[[ RECORDS FOR THIS TASK, beginning ]]

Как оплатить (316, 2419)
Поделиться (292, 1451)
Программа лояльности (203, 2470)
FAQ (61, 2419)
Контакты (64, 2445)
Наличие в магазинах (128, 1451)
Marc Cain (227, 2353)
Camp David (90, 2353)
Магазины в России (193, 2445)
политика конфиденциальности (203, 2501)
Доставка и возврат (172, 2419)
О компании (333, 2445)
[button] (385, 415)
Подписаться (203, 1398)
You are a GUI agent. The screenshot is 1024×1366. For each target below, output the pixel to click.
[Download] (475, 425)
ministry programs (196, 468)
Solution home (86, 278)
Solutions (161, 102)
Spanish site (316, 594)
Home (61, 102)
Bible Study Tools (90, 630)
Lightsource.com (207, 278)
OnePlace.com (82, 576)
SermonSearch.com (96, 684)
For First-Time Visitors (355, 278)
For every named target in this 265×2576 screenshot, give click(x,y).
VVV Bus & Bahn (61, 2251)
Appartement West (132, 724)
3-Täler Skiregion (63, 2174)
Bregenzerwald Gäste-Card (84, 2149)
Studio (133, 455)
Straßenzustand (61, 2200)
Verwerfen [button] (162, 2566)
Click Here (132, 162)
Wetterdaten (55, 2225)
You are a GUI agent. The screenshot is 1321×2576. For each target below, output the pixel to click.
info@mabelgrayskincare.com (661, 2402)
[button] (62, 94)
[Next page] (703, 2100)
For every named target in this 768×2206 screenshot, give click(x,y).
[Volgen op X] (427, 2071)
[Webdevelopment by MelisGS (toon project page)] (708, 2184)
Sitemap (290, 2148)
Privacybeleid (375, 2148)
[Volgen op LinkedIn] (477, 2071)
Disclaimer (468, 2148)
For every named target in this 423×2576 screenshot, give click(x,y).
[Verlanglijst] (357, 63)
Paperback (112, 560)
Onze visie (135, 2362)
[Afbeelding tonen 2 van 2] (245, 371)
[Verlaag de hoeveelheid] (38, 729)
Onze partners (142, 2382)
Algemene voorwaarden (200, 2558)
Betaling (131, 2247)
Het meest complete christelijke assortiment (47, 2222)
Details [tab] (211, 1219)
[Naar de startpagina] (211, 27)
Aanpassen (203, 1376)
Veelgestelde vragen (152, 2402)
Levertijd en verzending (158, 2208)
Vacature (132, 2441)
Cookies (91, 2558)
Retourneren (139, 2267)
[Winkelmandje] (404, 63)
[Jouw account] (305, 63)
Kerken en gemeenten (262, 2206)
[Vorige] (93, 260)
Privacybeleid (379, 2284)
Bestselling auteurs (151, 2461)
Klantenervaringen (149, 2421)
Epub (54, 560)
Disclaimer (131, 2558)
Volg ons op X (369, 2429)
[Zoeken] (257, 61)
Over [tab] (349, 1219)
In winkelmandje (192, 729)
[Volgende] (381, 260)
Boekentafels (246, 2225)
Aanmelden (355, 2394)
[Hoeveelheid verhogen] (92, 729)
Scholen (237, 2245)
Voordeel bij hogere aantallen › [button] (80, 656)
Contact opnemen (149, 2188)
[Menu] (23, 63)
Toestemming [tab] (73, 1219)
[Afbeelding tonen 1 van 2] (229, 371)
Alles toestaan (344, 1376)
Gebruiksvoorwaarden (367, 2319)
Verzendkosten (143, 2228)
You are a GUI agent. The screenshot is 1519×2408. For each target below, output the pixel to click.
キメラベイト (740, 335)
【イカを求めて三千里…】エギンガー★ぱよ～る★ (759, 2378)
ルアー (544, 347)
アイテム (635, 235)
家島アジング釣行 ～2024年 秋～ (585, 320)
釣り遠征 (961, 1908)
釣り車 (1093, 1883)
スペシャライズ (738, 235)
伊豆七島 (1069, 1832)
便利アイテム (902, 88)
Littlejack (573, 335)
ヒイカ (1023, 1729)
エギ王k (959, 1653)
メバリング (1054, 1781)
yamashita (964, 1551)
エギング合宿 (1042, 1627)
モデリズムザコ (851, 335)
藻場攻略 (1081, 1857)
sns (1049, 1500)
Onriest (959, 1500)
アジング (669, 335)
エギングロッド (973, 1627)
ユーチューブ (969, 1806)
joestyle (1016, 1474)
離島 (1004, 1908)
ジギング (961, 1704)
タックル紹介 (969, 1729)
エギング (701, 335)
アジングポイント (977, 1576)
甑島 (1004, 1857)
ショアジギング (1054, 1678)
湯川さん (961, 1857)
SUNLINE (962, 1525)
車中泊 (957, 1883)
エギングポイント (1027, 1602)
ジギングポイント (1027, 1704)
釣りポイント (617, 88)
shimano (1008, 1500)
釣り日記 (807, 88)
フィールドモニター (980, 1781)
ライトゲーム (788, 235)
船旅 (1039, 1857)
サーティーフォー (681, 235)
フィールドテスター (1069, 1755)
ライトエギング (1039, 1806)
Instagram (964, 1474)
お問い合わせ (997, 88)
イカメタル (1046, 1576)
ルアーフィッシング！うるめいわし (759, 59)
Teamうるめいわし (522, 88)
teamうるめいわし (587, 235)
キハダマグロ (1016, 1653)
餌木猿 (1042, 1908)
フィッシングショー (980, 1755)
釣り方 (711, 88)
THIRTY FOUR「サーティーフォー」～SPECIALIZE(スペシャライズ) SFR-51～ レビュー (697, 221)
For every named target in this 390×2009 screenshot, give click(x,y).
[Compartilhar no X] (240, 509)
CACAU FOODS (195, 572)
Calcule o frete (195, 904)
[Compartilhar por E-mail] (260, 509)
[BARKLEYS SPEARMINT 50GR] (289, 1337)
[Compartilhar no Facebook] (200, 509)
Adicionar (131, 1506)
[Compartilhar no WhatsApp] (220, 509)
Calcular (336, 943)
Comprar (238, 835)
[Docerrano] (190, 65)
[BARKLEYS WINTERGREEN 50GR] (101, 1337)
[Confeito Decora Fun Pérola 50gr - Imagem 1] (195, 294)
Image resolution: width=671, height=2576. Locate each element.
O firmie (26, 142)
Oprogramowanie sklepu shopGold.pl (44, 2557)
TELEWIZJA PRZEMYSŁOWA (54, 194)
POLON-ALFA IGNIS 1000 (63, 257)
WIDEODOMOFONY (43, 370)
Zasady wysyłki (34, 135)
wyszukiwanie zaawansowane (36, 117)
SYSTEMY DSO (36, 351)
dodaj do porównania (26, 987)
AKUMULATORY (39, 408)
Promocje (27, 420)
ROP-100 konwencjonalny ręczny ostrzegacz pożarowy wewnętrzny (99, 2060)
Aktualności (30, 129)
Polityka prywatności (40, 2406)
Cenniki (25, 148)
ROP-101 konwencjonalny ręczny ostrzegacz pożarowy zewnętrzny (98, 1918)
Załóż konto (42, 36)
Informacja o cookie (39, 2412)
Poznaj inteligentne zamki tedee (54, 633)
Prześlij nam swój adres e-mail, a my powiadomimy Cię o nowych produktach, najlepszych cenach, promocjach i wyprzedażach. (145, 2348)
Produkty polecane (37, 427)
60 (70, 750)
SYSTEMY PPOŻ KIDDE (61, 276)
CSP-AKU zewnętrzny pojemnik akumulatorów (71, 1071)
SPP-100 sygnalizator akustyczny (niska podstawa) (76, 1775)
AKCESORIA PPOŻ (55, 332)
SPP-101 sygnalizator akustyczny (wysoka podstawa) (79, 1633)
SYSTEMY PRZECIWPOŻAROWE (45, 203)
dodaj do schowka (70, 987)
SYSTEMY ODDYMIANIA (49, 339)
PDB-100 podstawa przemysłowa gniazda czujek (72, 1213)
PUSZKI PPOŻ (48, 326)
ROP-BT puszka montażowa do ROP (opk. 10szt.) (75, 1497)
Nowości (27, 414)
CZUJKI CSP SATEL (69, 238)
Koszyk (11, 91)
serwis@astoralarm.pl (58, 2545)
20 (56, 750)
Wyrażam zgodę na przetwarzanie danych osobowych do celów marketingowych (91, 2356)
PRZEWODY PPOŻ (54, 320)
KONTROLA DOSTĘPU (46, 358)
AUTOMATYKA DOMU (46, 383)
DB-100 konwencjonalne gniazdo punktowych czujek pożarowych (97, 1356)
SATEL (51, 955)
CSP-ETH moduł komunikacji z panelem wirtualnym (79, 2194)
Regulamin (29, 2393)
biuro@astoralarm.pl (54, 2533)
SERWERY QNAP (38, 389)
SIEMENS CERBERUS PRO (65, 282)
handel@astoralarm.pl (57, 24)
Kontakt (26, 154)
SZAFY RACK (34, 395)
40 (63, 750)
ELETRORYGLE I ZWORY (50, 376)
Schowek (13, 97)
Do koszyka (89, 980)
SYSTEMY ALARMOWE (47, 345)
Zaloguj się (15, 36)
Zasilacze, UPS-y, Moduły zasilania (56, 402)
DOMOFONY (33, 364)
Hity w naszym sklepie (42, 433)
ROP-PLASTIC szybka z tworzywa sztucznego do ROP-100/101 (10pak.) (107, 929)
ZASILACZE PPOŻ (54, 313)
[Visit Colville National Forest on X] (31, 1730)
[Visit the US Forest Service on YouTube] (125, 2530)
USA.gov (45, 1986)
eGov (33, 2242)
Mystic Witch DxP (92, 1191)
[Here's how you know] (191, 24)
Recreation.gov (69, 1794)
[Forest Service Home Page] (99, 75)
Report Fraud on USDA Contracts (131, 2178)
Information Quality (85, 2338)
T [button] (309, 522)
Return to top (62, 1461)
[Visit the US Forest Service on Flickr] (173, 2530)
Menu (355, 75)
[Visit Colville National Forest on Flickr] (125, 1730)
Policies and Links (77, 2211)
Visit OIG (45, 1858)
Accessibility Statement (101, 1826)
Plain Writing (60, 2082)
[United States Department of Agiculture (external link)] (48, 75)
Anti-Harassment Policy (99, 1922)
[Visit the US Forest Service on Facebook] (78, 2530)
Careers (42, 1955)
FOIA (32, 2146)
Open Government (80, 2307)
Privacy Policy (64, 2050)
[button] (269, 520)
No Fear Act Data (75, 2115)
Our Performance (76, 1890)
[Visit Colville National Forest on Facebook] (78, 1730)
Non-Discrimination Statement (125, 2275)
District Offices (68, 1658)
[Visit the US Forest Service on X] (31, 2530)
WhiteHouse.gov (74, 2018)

[[ RECORDS FOR THIS TASK, end ]]

- PROBLEM DESCRIPTION -
All that is wanted is the stretch of lines above from the one containing "釣りポイント (617, 88)" through the one containing "20 (56, 750)", duplicated exactly.

- WRITTEN ANSWER -
釣りポイント (617, 88)
shimano (1008, 1500)
釣り日記 (807, 88)
フィールドモニター (980, 1781)
ライトゲーム (788, 235)
船旅 (1039, 1857)
サーティーフォー (681, 235)
フィールドテスター (1069, 1755)
ライトエギング (1039, 1806)
Instagram (964, 1474)
お問い合わせ (997, 88)
イカメタル (1046, 1576)
ルアーフィッシング！うるめいわし (759, 59)
Teamうるめいわし (522, 88)
teamうるめいわし (587, 235)
キハダマグロ (1016, 1653)
餌木猿 (1042, 1908)
フィッシングショー (980, 1755)
釣り方 (711, 88)
THIRTY FOUR「サーティーフォー」～SPECIALIZE(スペシャライズ) SFR-51～ レビュー (697, 221)
For every named target in this 390×2009 screenshot, give click(x,y).
[Compartilhar no X] (240, 509)
CACAU FOODS (195, 572)
Calcule o frete (195, 904)
[Compartilhar por E-mail] (260, 509)
[BARKLEYS SPEARMINT 50GR] (289, 1337)
[Compartilhar no Facebook] (200, 509)
Adicionar (131, 1506)
[Compartilhar no WhatsApp] (220, 509)
Calcular (336, 943)
Comprar (238, 835)
[Docerrano] (190, 65)
[BARKLEYS WINTERGREEN 50GR] (101, 1337)
[Confeito Decora Fun Pérola 50gr - Imagem 1] (195, 294)
Image resolution: width=671, height=2576. Locate each element.
O firmie (26, 142)
Oprogramowanie sklepu shopGold.pl (44, 2557)
TELEWIZJA PRZEMYSŁOWA (54, 194)
POLON-ALFA IGNIS 1000 (63, 257)
WIDEODOMOFONY (43, 370)
Zasady wysyłki (34, 135)
wyszukiwanie zaawansowane (36, 117)
SYSTEMY DSO (36, 351)
dodaj do porównania (26, 987)
AKUMULATORY (39, 408)
Promocje (27, 420)
ROP-100 konwencjonalny ręczny ostrzegacz pożarowy wewnętrzny (99, 2060)
Aktualności (30, 129)
Polityka prywatności (40, 2406)
Cenniki (25, 148)
ROP-101 konwencjonalny ręczny ostrzegacz pożarowy zewnętrzny (98, 1918)
Załóż konto (42, 36)
Informacja o cookie (39, 2412)
Poznaj inteligentne zamki tedee (54, 633)
Prześlij nam swój adres e-mail, a my powiadomimy Cię o nowych produktach, najlepszych cenach, promocjach i wyprzedażach. (145, 2348)
Produkty polecane (37, 427)
60 (70, 750)
SYSTEMY PPOŻ KIDDE (61, 276)
CSP-AKU zewnętrzny pojemnik akumulatorów (71, 1071)
SPP-100 sygnalizator akustyczny (niska podstawa) (76, 1775)
AKCESORIA PPOŻ (55, 332)
SPP-101 sygnalizator akustyczny (wysoka podstawa) (79, 1633)
SYSTEMY PRZECIWPOŻAROWE (45, 203)
dodaj do schowka (70, 987)
SYSTEMY ODDYMIANIA (49, 339)
PDB-100 podstawa przemysłowa gniazda czujek (72, 1213)
PUSZKI PPOŻ (48, 326)
ROP-BT puszka montażowa do ROP (opk. 10szt.) (75, 1497)
Nowości (27, 414)
CZUJKI CSP SATEL (69, 238)
Koszyk (11, 91)
serwis@astoralarm.pl (58, 2545)
20 (56, 750)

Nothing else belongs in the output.